Prime Minister Prayut Chan-o-cha, during this week’s Cabinet meeting, raised the question why the dispute had not been settled. The dispute should not be so difficult to resolve if all sides just followed the rules and regulations, he said.
His simplistic solution suggests that he lacks a proper understanding of the nature of this dispute and the overall historical animosity between the Malay-speaking South and the Thai State.
Thailand’s Malay-speaking South has reeled for 14 years under insurgency violence that has so far claimed about 7,000 lives since January 2004.
The Thai Constitution permits Muslim students to wear the Islamic headscarf in a public school. But when 20 teachers walked out of the Anuban Pattani School on the first day of this semester after a small group of children showed up wearing the hijab, the Education Ministry got nervous and immediately changed the ministry’s regulation.
The new regulation gives the administrators of public schools situated on a temple ground the power to decide the dress code.
These 20 teachers and their nationalist backers see themselves as defenders of “kwam pen Thai” and have painted this school as one of their last cultural spaces that is truly “Thai”.
A similar logic is employed in other places, such as the halal kitchen at the regional hospital in Yala province where the vast majority of the patients are Muslims. The same Buddhists said they wanted a “normal” kitchen, or in this case a non-halal kitchen.
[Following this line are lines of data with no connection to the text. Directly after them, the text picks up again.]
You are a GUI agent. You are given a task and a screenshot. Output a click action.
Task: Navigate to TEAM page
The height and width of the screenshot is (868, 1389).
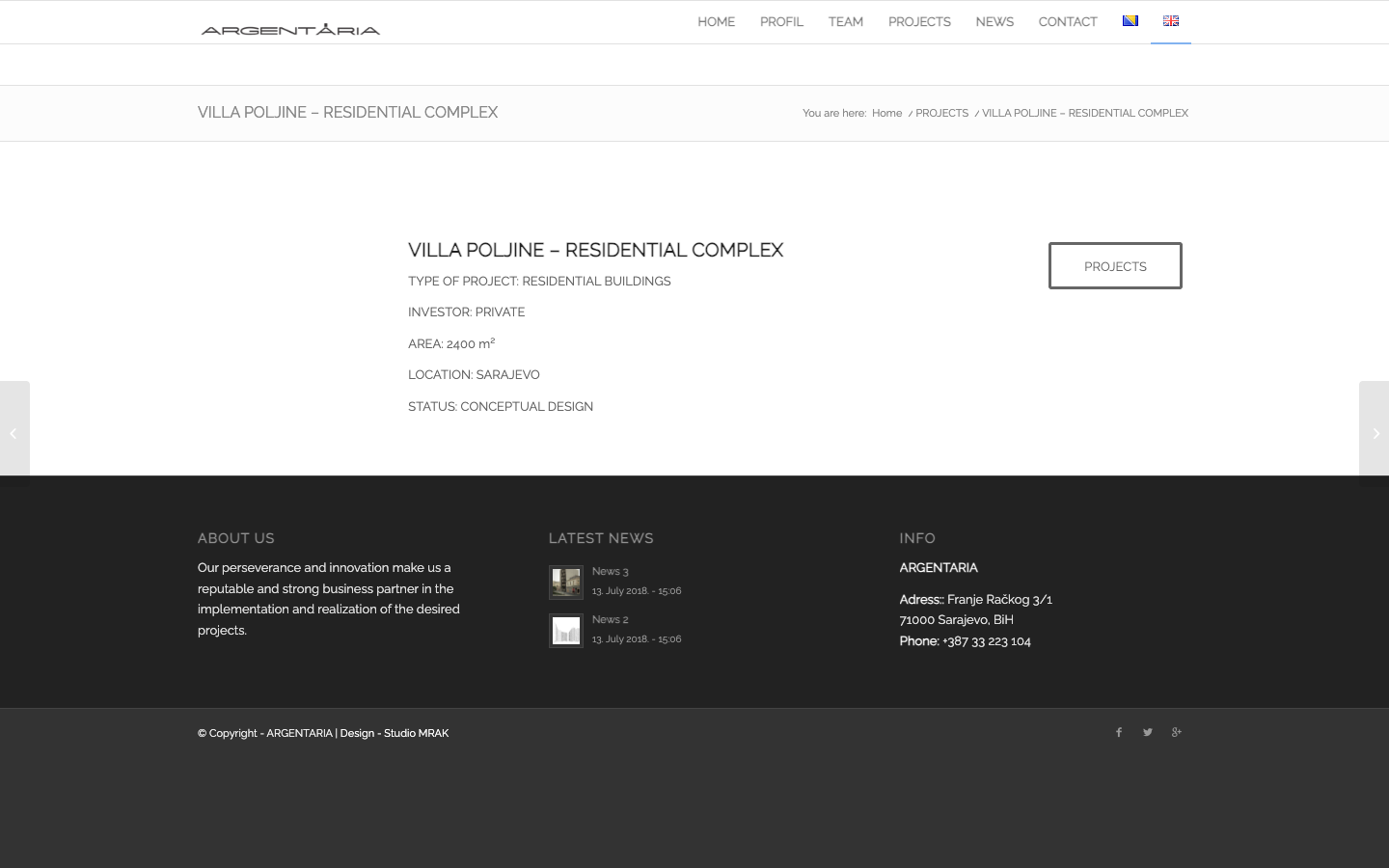coord(846,22)
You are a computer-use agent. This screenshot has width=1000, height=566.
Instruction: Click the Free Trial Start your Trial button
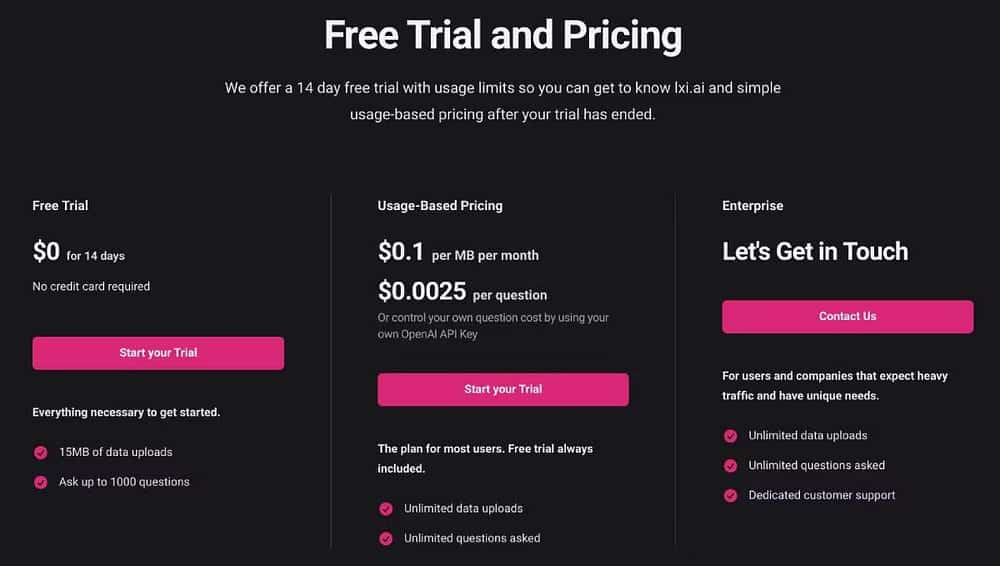tap(158, 353)
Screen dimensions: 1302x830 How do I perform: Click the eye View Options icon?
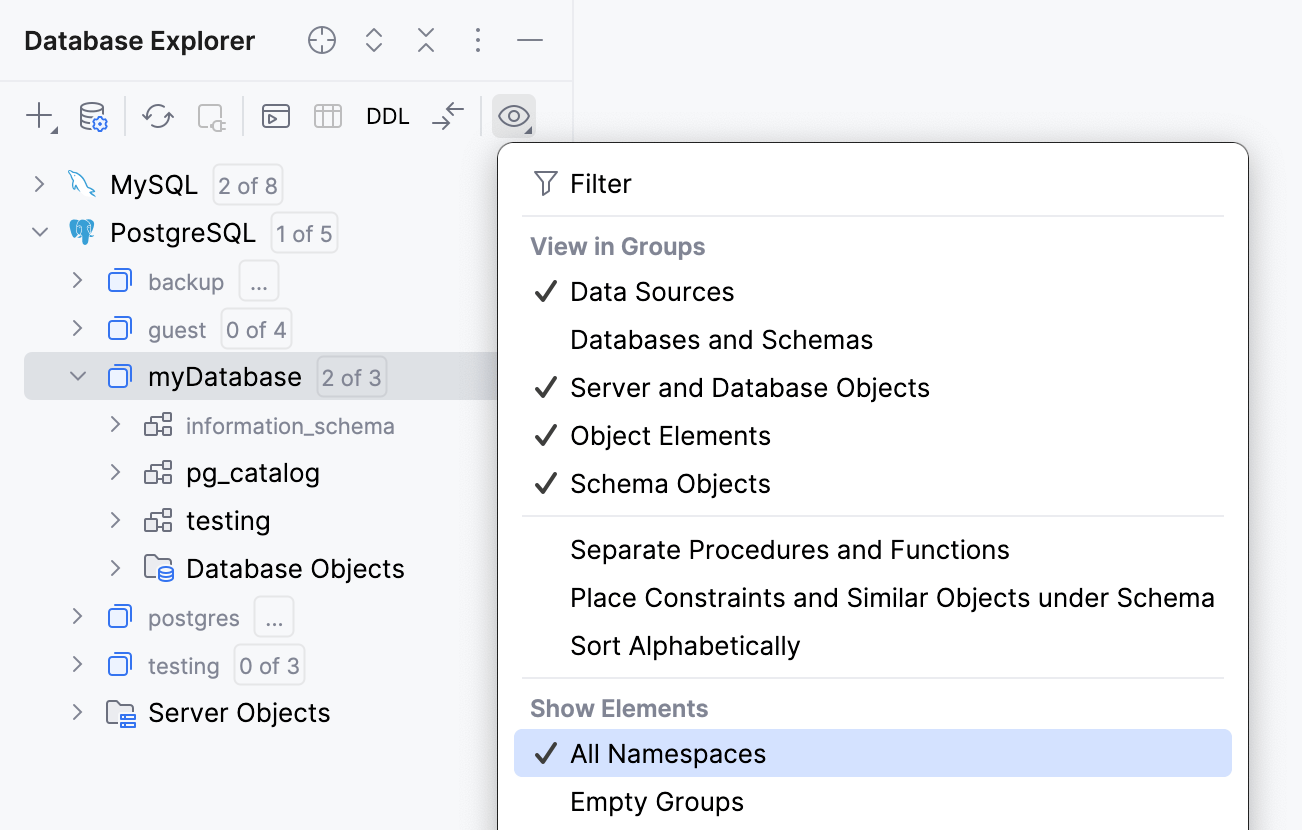click(513, 116)

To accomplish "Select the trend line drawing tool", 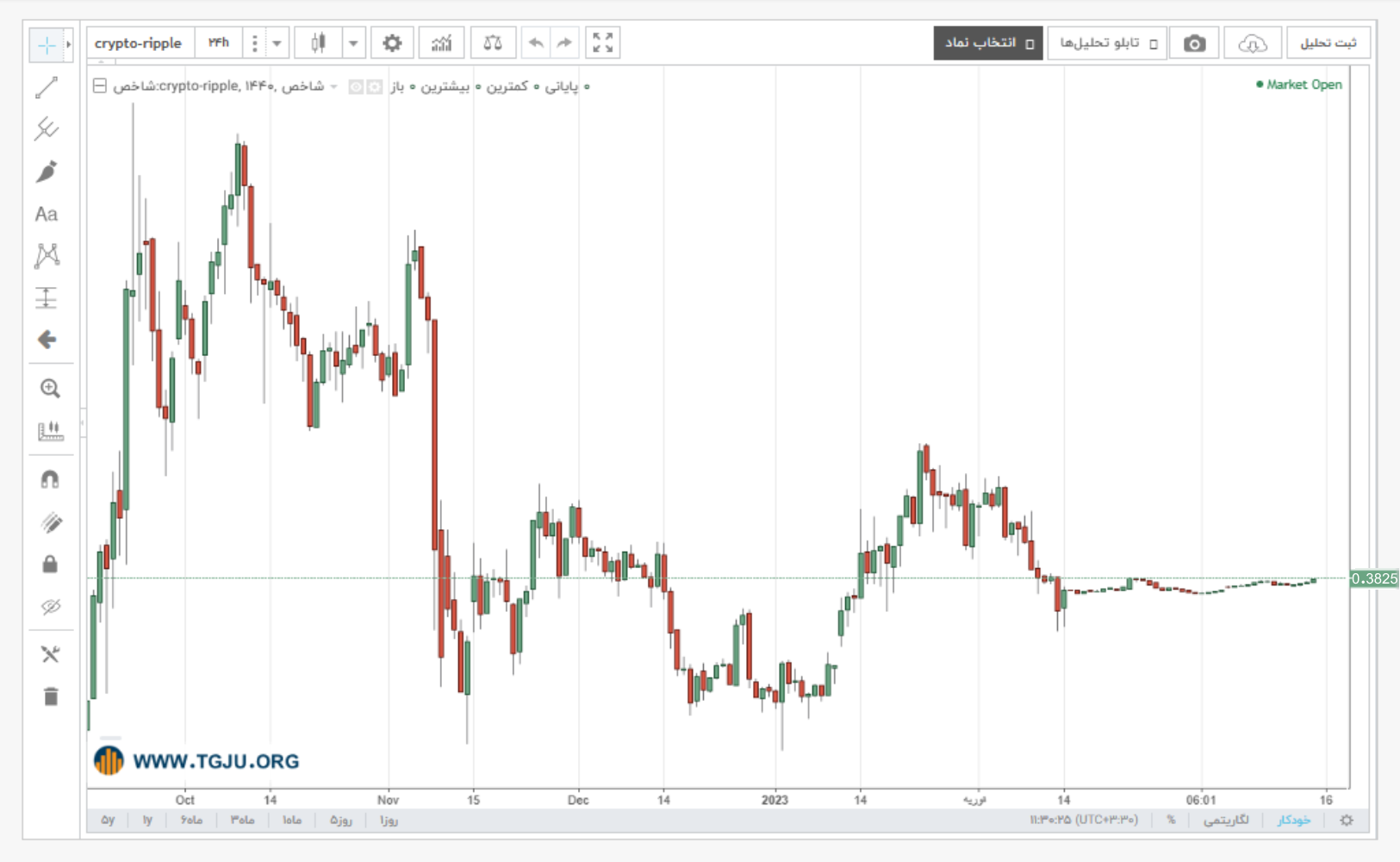I will [x=47, y=87].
The zero-sum mentality embraced by the Thai Buddhist nationalists stems from the need to show the local Muslims who is the real owner of this land and the dispute at the Anuban School in Pattani was their opportunity to demonstrate their political belief.
But there are other public schools that operate on temple grounds in the far South where the abbots and teachers have no problem with their students wearing hijab or Muslim boys wearing long pants instead of khaki shorts.
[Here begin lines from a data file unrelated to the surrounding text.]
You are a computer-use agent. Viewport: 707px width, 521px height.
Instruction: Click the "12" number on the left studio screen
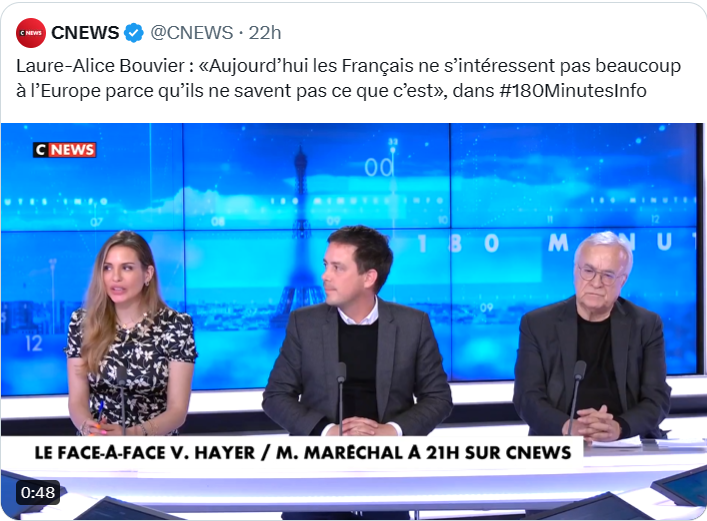pyautogui.click(x=34, y=344)
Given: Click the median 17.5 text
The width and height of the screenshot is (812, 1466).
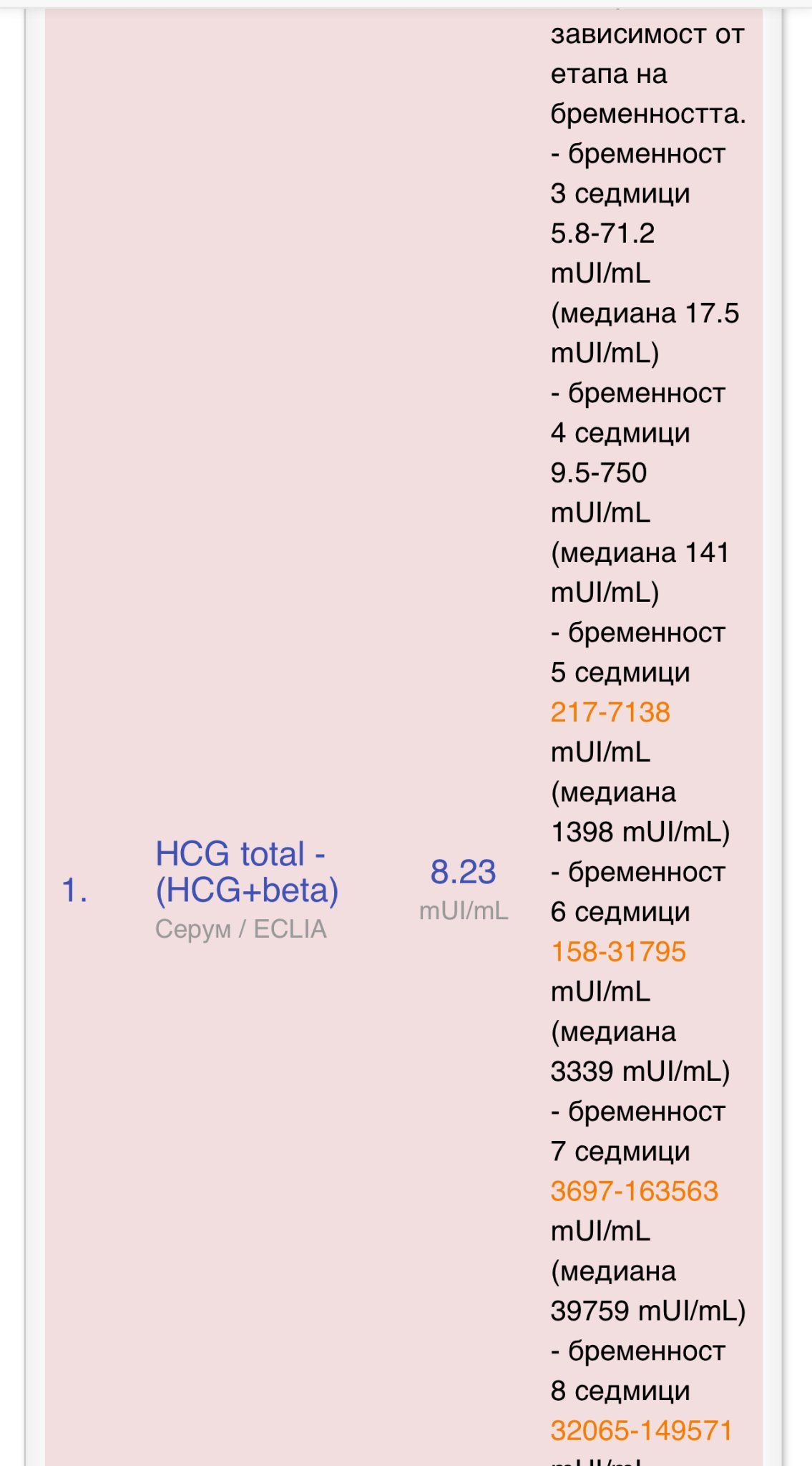Looking at the screenshot, I should click(644, 314).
The teachers at the Anuban Pattani, however, seem to be cut from a different cloth; they demanded that the school stick with tradition and not permit Muslim students to wear the hijab.
They are among the people who see themselves as (Thai) “minority” living among a (Malay) majority in the South who refuse to embrace a national identity that makes all of us Thai.
It’s a way of punishing the local Malays for refusing to embrace Thainess in the same manner as they do. With the ban, these nationalists are reminding the Muslims that it is the Buddhists who rule this nation, not the Muslims. Some may wonder how Thailand came to this point. It is not hard to figure out; our leaders and policymakers never took the time to understand the difficulties in the State’s relations with minorities.
Indeed, building a nation wasn’t as easy as they thought. However, if they approach this kind of problem with an open mind, surely an acceptable solution satisfactory to all sides can be found.
Our government talks about pluralism but does not seem to do anything to support that intent. For now, pluralism is just a fancy slogan that our leaders toss around.